Black Hills Corporation is an American diversified energy company that is an electric and gas utility in South Dakota, Montana, Wyoming, Colorado, Arkansas, Kansas, Nebraska, and Iowa. The company sells power throughout the American West. The company is based in Rapid City, South Dakota. It derives its name from its home in the Black Hills of South Dakota.

==History==
The company traces its roots to 1883 and the organization of the Black Hills Electric Light Company of Deadwood. Merged with the Belt Light and Power Company of Lead in 1905, the company became Consolidated Power and Light Company of South Dakota. Meanwhile, to the south, the Dakota Power Company began serving Rapid City in 1910. Both of these companies were purchased by holding companies in the 1920s. With Roosevelt-era legislation to break up big national utility holding companies, Black Hills Power & Light Company was formed in 1941 by combining the assets of General Public Utilities, Inc. and Dakota Power Company which provided power for most of western South Dakota.

In 1956, the company completed its acquisition of the Wyodak Coal Company (now Wyodak Resources Development Corporation), from the Homestake Mining Company, setting the stage for the company's significant investments in mining, oil and gas.

In July 2002, Black Hills Corporation announced that a settlement was reached with the U.S. Commodity Futures Trading Commission (CFTC) relating to its marketing subsidiary, Enserco Energy, Inc. Based in Golden, Colorado, Enserco engages in natural gas marketing on the wholesale market and on behalf of independent producers. On November 25, 2002, Black Hills Corporation announced that its new independent public accountants, Deloitte & Touche LLP, had completed the audit of Black Hills Corporation's 2001, 2000 and 1999 financial statements that were originally audited by Arthur Andersen LLP.
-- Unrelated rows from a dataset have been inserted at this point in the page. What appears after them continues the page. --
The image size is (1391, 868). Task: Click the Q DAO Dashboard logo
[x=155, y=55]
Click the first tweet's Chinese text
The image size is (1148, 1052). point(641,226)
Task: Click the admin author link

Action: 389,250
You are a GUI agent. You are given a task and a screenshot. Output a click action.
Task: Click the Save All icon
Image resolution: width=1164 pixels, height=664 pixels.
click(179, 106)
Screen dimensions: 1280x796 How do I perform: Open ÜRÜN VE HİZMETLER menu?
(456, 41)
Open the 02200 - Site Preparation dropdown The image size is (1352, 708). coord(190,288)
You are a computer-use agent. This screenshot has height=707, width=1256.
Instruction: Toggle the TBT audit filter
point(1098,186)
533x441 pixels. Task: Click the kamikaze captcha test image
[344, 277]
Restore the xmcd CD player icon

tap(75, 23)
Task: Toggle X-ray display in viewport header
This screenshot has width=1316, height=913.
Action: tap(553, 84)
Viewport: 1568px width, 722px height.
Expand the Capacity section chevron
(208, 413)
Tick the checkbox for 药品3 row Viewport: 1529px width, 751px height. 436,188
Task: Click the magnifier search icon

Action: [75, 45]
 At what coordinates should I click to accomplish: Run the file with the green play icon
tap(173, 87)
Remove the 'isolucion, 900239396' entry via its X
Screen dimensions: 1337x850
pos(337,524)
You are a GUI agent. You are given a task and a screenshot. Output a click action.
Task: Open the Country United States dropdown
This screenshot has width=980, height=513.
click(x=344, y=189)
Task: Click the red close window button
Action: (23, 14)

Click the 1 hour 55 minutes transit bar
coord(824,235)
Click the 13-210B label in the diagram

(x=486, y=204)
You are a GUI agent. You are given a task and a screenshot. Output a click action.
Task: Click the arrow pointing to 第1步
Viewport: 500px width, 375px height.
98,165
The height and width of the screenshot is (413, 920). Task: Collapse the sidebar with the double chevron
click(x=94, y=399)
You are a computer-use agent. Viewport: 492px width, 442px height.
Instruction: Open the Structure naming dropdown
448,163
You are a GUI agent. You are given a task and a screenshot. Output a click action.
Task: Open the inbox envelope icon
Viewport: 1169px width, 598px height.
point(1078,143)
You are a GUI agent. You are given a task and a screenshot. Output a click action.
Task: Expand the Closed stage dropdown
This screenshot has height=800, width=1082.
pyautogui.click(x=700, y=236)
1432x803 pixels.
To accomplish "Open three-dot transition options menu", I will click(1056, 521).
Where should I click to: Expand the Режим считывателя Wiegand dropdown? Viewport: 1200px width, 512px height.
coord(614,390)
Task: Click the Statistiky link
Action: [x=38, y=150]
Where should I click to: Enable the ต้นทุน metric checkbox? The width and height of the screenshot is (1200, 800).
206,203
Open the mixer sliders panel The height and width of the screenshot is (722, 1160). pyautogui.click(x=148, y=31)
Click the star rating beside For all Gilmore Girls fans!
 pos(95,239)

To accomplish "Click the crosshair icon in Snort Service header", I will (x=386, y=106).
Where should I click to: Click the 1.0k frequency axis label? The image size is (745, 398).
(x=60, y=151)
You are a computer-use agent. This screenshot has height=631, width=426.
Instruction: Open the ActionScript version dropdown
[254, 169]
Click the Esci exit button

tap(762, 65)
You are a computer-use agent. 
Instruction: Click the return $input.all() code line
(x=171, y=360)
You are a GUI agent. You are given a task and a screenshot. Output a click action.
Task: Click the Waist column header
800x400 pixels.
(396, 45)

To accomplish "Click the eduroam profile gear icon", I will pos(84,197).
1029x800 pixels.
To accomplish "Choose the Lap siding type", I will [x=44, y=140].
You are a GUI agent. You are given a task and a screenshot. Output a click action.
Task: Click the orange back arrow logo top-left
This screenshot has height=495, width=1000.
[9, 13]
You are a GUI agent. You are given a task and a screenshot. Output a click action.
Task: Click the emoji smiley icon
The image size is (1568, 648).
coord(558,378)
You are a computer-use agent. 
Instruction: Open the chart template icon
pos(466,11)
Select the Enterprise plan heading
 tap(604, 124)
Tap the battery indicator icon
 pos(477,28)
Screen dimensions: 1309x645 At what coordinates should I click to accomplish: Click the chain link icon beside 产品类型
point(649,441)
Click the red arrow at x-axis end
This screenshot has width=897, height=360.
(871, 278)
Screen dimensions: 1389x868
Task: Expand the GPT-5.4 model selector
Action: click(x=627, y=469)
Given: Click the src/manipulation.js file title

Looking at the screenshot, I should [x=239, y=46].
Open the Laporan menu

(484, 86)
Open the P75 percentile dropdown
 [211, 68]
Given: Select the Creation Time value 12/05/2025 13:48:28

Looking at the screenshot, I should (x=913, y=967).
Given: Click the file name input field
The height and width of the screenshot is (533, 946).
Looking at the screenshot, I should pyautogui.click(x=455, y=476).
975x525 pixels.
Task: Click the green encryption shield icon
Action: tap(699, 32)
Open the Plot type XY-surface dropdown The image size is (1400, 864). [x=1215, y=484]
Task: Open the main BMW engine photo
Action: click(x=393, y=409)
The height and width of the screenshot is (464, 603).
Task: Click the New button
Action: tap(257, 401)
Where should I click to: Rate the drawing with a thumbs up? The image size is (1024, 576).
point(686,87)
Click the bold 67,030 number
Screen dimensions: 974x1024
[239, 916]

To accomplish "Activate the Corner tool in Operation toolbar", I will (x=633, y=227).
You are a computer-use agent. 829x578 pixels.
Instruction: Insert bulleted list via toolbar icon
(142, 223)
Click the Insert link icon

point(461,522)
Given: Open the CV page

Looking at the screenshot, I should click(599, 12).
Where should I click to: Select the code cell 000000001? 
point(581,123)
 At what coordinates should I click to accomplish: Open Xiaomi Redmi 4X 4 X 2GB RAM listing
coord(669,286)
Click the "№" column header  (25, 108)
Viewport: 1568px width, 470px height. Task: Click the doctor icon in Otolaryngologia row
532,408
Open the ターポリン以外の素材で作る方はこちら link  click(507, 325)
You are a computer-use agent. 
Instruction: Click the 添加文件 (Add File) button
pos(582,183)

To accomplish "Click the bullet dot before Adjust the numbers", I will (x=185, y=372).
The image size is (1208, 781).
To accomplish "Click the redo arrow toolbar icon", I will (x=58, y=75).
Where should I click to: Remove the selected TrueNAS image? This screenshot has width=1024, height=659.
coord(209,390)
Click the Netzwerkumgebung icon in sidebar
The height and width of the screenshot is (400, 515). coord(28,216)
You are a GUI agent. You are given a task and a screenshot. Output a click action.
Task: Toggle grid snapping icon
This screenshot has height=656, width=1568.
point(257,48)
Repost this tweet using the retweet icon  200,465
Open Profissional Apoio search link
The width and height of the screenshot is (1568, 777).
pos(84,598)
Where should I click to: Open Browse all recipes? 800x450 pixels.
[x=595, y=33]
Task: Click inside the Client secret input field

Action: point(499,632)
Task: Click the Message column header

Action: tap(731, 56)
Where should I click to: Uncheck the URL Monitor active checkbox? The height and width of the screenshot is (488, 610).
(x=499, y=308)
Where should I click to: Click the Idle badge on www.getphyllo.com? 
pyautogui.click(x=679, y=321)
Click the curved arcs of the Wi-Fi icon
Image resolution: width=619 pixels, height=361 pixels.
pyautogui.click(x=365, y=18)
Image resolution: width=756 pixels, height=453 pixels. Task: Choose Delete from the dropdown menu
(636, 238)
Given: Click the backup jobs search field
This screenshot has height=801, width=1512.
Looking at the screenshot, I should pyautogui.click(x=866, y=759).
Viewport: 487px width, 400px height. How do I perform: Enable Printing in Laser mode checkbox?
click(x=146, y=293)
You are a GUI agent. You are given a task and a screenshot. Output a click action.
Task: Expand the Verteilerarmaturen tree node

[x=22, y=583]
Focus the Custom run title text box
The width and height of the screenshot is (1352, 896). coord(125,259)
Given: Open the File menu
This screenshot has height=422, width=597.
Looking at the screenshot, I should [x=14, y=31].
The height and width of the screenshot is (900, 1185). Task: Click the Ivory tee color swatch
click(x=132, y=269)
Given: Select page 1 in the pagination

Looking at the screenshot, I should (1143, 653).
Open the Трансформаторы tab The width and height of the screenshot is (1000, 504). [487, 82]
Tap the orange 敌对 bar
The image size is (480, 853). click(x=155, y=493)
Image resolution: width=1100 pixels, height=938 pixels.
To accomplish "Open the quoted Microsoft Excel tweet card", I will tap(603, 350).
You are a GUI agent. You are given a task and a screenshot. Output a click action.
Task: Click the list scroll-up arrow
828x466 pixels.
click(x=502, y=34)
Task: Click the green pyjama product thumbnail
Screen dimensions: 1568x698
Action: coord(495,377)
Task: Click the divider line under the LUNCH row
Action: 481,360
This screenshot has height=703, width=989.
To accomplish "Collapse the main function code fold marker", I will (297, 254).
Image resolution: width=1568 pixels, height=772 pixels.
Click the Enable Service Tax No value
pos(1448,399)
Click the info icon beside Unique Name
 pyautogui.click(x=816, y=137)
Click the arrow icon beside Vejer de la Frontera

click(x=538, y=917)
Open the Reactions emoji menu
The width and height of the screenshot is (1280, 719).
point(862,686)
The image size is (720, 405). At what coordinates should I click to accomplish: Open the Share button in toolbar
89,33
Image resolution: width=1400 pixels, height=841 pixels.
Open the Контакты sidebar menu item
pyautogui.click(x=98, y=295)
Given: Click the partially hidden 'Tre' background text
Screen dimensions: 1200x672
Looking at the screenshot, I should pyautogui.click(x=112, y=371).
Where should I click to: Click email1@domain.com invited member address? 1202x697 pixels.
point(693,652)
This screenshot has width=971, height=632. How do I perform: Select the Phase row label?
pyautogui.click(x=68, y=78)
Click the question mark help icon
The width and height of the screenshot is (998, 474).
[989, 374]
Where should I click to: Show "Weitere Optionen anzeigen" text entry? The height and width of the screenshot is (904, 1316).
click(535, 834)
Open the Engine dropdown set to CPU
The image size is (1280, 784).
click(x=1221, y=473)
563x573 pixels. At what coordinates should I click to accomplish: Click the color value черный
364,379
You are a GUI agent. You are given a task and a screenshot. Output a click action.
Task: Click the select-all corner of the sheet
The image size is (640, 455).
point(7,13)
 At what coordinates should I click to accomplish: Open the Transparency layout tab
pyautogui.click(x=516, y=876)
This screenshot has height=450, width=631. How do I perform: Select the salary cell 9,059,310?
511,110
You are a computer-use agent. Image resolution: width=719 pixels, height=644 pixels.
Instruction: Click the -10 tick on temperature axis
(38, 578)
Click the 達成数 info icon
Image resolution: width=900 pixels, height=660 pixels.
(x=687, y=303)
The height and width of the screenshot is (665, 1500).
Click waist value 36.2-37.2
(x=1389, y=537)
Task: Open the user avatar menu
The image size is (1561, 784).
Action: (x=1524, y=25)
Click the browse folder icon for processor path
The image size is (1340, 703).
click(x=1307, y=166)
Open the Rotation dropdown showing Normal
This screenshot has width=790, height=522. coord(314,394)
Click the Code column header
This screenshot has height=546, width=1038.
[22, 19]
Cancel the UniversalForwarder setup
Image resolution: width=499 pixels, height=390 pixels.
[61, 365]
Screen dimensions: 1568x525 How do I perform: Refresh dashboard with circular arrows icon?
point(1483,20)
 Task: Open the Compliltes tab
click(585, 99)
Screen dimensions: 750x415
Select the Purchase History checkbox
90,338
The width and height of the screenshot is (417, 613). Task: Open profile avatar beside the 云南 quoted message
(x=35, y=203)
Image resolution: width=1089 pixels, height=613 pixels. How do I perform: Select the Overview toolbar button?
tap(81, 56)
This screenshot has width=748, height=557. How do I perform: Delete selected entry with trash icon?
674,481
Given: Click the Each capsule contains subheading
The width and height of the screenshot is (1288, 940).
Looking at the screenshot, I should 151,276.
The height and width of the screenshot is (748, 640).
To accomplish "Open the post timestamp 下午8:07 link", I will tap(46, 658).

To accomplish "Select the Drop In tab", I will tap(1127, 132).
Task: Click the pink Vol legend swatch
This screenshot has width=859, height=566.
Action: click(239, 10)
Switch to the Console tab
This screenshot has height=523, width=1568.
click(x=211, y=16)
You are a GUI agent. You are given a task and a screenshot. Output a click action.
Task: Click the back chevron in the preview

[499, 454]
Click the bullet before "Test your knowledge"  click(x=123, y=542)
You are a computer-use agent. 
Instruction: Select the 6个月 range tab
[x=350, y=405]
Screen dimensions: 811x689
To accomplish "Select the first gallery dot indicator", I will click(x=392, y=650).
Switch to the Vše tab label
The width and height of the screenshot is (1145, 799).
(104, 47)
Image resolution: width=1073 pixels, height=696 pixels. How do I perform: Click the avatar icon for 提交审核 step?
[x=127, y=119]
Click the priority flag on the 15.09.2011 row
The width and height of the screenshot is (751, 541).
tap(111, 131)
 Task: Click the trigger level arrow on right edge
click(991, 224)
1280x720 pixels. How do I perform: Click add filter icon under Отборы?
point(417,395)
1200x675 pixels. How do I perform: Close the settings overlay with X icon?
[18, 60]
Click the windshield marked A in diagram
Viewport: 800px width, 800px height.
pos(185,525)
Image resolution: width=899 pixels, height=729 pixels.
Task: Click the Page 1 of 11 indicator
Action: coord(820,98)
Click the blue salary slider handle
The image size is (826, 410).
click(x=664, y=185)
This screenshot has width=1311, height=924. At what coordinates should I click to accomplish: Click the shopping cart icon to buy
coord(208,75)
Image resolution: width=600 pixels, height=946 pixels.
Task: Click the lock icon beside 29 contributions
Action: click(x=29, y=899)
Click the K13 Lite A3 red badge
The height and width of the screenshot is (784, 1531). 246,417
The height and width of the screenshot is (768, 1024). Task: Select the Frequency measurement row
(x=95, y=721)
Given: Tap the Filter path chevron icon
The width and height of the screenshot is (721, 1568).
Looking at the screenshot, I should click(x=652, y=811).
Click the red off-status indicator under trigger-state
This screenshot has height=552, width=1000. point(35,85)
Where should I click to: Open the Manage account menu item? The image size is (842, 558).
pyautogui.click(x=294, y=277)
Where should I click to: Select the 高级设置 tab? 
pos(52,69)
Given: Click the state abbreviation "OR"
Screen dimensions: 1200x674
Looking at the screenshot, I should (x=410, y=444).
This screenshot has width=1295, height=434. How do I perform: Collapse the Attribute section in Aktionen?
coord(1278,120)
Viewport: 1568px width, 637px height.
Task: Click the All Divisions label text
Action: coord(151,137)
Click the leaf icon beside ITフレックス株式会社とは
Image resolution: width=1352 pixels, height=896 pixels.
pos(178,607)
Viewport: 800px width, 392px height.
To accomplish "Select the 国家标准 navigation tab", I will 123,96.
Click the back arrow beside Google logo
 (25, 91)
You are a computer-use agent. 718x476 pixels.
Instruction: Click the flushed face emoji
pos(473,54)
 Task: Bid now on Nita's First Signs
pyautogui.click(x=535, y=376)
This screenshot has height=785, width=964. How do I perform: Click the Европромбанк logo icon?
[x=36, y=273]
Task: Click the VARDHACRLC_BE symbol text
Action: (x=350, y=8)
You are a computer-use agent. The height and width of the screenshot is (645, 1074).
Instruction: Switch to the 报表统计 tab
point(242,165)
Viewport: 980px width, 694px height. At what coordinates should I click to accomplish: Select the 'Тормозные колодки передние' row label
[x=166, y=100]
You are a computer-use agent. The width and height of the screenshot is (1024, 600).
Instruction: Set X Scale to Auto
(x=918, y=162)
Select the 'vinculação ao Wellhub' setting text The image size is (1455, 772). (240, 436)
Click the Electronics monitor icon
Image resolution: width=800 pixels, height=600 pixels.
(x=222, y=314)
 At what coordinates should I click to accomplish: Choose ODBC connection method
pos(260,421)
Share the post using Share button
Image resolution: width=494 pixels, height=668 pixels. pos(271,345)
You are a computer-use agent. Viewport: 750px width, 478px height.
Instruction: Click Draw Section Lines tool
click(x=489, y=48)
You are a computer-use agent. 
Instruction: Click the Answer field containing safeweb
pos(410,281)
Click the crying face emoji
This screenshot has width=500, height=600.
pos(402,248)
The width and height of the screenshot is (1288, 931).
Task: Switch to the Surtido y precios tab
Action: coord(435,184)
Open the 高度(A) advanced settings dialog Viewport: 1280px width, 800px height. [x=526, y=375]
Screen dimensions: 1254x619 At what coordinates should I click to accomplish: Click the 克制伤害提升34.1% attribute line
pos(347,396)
In 2004, Black Hills acquired Cheyenne Light from Xcel Energy. Cheyenne Light continues to operate as a separate subsidiary.

In 2007, it announced an agreement to buy the natural gas utility in Colorado, Kansas, Nebraska and Iowa and its Colorado electric utility from Aquila, Inc. Completed in July 2008, the deal increased the company's customer base from 137,000 to 753,000 and increased its employee base from 916 to 2,000.

In July 2015, Black Hills announced it was purchasing SourceGas for $1.89 billion. The deal covers approximately 425,000 customers in Arkansas, Colorado, Nebraska and Wyoming and a 512-mile regulated intrastate natural gas transmission pipeline in Colorado.

In late 2016, Black Hills announced plans to invest $700 million to build a 1 million square foot drilling and pipe production plant in Norfolk, Nebraska. The facility was expected to employ 400 people. Black Hills said it would use 500,000 tons of steel per year from Nucor Steel.

In March 2018, Black Hills received, and turned down, an unsolicited $1.1 billion purchase offer from the San Isabel Electric Association in Colorado; it responded to the offer with a full-page newspaper ad in the Pueblo Chieftain.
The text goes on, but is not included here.